ARTICLE:

+++

Digitisation wave is spreading at an exponential rate and is influencing almost every facet of human life. The convenience provided by digitisation has enabled us to use digital tools to seamlessly complete multiple tasks such as purchase of tickets and goods and executing financial transactions.
A seamless and secure e-ecosystem is the key requirement for fuelling further growth of digitisation. For achieving this, it is necessary to accurately identify each user and establish a unique ownership of the underlying transactions. The increased use of online platforms, including social media networks, for accessing financial services has led to an alarming growth in cybercrime. Instances of email1 accounts, professional network passwords2, and credit card details being compromised3 have become more frequent, and the task at hand is to restore the confidence of the consumer in the security of digital transactions.
Traditional identity systems are cost ineffective, fragmented and inadequate in the face of sophisticated attacks, and they limit the ability of financial institutions to provide a seamless transaction experience. Thus, deploying robust and modern digital identity systems is the next step to establish the true digital identity of individuals, companies and assets.

+++

EXCERPTED DATA:
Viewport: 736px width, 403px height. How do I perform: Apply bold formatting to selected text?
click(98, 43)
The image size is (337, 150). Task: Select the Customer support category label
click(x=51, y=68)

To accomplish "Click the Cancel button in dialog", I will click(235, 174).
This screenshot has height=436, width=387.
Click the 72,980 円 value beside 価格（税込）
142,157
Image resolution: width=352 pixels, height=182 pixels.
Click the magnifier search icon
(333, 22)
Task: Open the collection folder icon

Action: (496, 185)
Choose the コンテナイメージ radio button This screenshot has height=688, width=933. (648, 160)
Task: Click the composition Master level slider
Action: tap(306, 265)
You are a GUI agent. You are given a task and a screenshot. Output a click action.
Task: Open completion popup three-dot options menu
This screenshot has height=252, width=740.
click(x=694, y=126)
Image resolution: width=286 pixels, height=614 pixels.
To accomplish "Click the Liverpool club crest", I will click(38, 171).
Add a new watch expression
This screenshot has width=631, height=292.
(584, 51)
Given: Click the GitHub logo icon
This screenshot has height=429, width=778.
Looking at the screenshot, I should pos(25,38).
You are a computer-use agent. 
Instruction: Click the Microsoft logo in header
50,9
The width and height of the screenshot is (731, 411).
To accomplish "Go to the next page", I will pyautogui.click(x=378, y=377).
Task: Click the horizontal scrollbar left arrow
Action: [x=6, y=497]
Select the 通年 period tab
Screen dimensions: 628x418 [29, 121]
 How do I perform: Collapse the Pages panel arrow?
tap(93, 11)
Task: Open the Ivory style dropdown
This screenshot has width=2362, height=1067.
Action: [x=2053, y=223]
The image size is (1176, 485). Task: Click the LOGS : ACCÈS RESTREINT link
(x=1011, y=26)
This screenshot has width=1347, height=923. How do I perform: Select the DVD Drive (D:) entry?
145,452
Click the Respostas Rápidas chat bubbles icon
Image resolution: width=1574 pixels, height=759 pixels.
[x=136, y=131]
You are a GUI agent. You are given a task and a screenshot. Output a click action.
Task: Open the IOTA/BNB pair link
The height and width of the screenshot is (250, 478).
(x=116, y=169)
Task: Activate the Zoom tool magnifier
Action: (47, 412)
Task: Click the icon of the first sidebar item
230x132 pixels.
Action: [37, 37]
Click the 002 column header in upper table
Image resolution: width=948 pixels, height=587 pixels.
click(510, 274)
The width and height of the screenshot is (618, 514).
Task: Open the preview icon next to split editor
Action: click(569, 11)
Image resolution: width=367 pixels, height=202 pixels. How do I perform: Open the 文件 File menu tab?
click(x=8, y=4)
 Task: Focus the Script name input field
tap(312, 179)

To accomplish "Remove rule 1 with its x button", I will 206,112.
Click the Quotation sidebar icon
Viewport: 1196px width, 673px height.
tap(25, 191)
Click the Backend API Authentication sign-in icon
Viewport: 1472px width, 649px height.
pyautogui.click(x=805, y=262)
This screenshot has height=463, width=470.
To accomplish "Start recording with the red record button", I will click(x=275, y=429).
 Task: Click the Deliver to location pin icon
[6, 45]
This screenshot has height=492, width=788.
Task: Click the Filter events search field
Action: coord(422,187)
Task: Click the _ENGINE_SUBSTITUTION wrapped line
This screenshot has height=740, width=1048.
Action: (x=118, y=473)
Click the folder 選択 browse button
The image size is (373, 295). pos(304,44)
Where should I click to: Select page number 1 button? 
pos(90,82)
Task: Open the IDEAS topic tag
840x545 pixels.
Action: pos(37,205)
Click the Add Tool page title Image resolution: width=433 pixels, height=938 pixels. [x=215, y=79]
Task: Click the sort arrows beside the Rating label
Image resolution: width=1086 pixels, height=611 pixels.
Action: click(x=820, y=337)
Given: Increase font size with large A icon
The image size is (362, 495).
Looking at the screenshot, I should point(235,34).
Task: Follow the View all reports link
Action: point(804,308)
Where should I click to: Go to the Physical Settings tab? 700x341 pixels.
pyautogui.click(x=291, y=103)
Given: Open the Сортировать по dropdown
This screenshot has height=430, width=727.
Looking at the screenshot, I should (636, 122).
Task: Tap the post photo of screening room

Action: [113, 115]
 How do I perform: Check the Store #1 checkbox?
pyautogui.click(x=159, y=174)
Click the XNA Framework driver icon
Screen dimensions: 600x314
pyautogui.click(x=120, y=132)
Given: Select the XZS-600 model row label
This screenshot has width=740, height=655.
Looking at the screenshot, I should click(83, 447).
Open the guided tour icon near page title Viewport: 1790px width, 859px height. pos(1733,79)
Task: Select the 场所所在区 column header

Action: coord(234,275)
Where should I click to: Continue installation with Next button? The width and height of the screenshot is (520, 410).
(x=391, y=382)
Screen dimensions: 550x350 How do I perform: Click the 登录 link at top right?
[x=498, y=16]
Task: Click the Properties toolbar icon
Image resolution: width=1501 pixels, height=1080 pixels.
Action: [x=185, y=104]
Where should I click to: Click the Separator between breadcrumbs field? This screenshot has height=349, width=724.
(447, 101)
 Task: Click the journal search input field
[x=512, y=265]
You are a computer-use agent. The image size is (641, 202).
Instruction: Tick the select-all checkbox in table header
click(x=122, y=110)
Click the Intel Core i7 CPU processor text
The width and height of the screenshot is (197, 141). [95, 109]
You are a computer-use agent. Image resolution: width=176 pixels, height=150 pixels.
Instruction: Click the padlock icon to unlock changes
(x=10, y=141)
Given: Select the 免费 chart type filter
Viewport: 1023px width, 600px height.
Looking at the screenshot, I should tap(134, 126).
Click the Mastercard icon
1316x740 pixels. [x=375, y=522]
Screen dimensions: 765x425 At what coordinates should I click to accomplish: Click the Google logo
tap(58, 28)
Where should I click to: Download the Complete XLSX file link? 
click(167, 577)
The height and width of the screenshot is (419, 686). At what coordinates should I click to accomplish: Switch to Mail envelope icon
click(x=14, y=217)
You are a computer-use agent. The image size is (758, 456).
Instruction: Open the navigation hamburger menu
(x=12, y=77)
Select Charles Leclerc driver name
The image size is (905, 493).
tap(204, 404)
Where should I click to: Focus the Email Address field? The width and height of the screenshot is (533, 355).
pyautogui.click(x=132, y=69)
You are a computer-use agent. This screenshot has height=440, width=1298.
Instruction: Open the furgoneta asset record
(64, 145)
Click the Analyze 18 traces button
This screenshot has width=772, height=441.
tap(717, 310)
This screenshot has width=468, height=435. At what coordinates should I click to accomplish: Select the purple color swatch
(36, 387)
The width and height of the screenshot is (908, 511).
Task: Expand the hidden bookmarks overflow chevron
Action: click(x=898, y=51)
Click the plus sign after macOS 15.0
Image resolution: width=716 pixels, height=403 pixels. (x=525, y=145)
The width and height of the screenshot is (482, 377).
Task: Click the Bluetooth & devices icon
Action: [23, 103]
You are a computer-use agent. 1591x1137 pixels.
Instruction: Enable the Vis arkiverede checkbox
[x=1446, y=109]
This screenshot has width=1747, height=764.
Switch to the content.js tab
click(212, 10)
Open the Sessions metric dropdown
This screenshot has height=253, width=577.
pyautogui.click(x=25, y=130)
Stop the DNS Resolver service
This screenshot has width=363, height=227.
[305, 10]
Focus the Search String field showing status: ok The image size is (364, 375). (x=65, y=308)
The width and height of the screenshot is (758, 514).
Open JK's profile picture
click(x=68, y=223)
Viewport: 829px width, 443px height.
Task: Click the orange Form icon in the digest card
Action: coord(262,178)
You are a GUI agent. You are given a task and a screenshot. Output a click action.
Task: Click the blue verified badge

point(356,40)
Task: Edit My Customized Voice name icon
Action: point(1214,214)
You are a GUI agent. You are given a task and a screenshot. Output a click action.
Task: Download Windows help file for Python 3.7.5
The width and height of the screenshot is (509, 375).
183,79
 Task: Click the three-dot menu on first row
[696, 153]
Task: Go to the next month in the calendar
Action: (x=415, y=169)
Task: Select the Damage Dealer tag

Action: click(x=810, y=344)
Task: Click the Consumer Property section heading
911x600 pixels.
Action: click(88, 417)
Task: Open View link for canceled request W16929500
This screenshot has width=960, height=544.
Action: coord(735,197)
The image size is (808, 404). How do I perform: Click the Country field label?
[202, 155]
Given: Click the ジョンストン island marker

+++

EXERCISE REQUIREMENTS:
Can you quote the text on digital identity starting at "Digitisation wave is" and ending at "executing financial transactions."? The items come from a different source than the text on digital identity.

TASK OUTPUT:
Digitisation wave is spreading at an exponential rate and is influencing almost every facet of human life. The convenience provided by digitisation has enabled us to use digital tools to seamlessly complete multiple tasks such as purchase of tickets and goods and executing financial transactions.